* [Directions] Return, exactly as written, the line containing "Instruction: Select the 更新 tab" and every line after it to the end of the records below, with no pictures.

[Stored items]
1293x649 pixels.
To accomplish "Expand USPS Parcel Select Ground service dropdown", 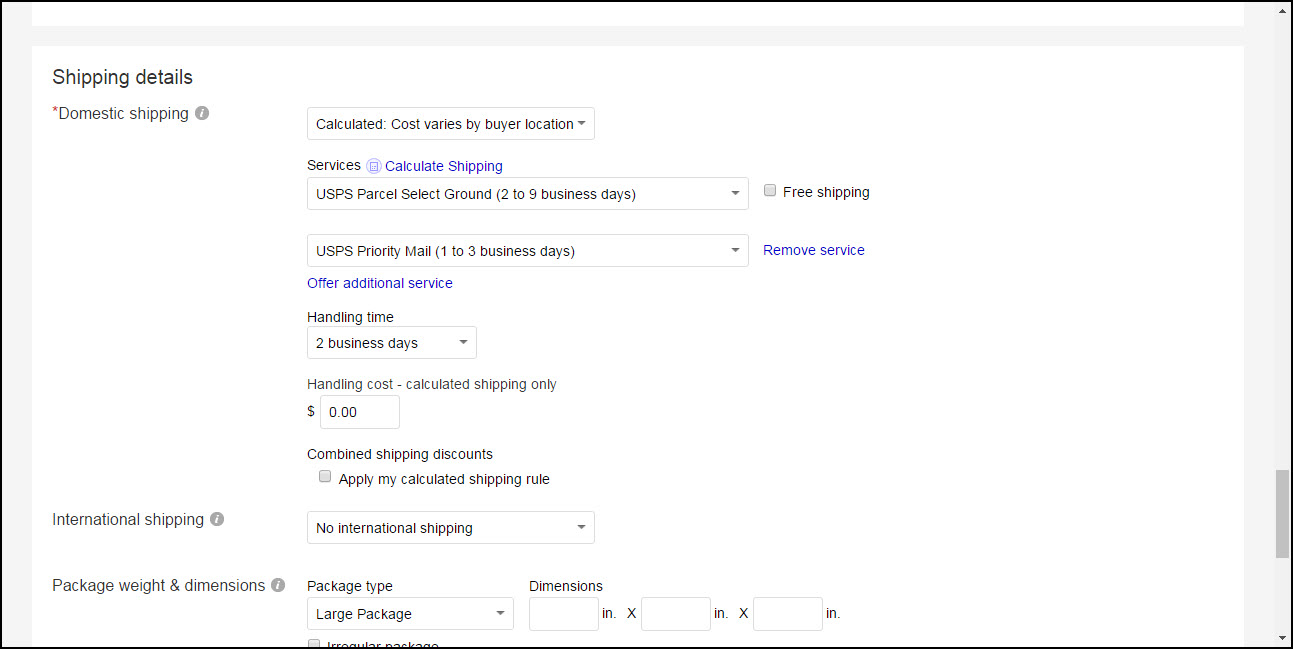I will pos(527,194).
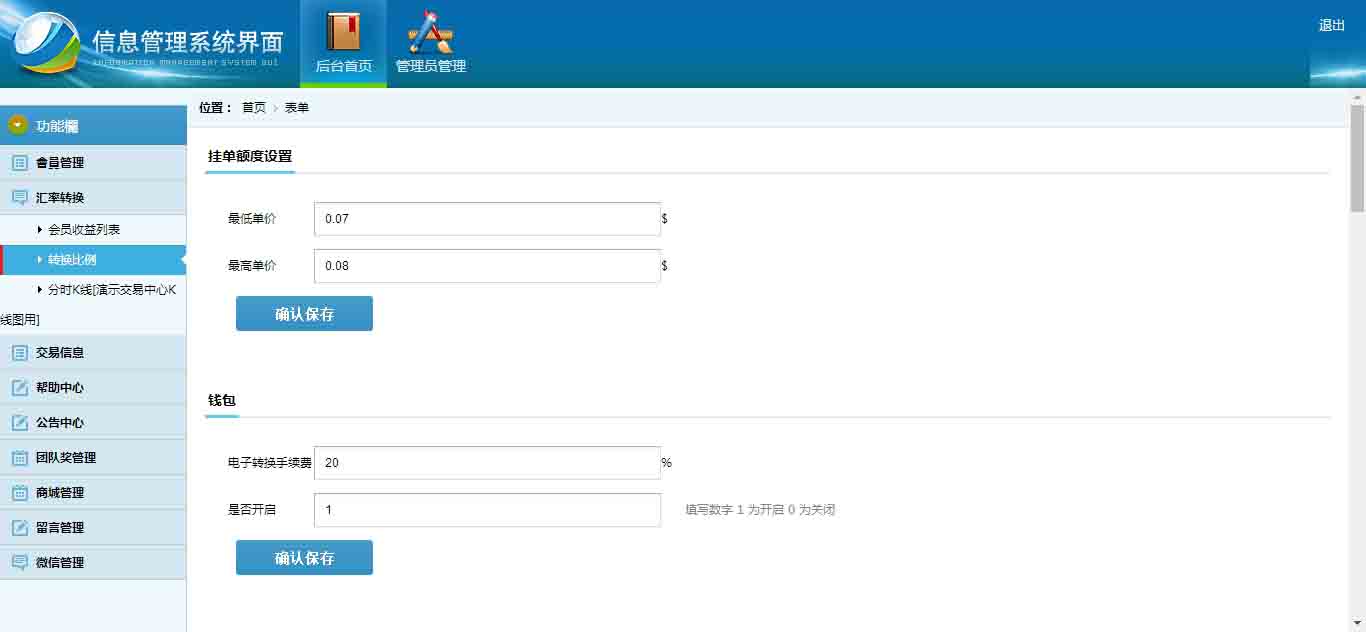The width and height of the screenshot is (1366, 632).
Task: Click 确认保存 under the 钱包 section
Action: (x=304, y=558)
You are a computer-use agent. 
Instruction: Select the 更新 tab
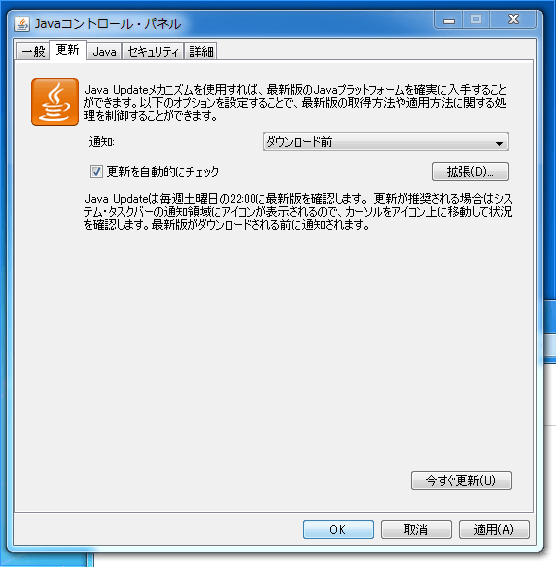[68, 50]

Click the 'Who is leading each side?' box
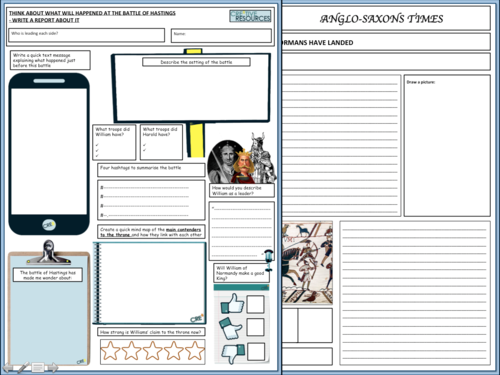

* [Exercise response]
Instruction: Select the 更新 tab
[68, 50]

Click the 'Who is leading each side?' box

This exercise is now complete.